In our effort to avoid bias, we must guard against making the study so complex that sensitivity of the method is lost. Modell and Houde have pointed out that a negative conclusion is meaningless unless a control is incorporated which demonstrates a positive result.

Development in areas

other than testing

The preparation of new drugs for clinical study occupies an important place in pharmaceutical manufacturing. Sometimes it is a very simple task of merely filling capsules or making tablets. Here, as in clinical trial, unless attention is paid to details, factors can be introduced that will negate all care in execution of a clinical study. For example, stability of the drug must be determined, and it must be established for the form in which the drug will be given. Disintegration of the tablet may be an important factor. The pharmacist working in the pilot plants must be kept informed of any clinical experience so that he may work to improve the pharmaceutical form.

It is very unsatisfactory to depend on patients for information as to preference for taste of a liquid preparation. It has been found that a taste panel of volunteers, if

properly selected and using double blind technique, can give very satisfactory information as to taste preference.

As the clinical trial progresses, there are many important tasks that must be completed prior to submission of the new drug to the Food and Drug Administration. Methods and tests for control of composition of ingredients as well as standards for the final product must be developed. The package must be designed, and in some instances, as with aerosols, this can be a very important part of the clinical trial. All of these efforts must be coordinated, and this requires communication between all groups.

The selection of a suitable name may present many problems. It is no longer an easy task to find one that is not already in use.

Recording and publishing results

As in other types of experimentation, attention must be paid to the recording of results in the course of a therapeutic trial. The design of the forms or questionnaires to be used by the observers is an important part of the planning of a study for the evaluation of a new drug. When the results can be measured objectively, keeping the data is relatively easy, but when a subjective response is the basis for the assessment of the therapeutic effect, the problem of recording data can be difficult. This must be done without introducing bias.

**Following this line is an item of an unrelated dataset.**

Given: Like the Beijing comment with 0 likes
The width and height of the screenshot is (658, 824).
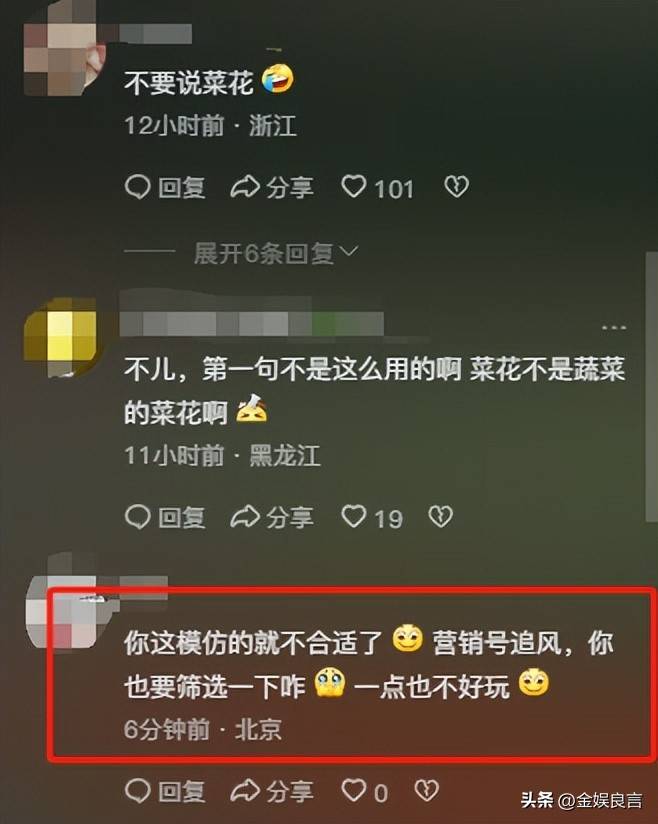Looking at the screenshot, I should click(x=354, y=790).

Usually the investigator interviews the patient and records his or her description of the effects of the drug. This is often done by grading the response from 1 to 4. Since the individual who is being treated outside of the hospital may be seen only at weekly intervals, there is a chance the patient may fail to recall the events that followed the ingestion of the drug. Some investigators have found that the use of a daily report card by the patient is helpful in getting information about the subjective response. Instances have been known in which the subject completed all reports for a week while waiting to see the physician.

We have used a daily telephone call3 as a practical method of securing information.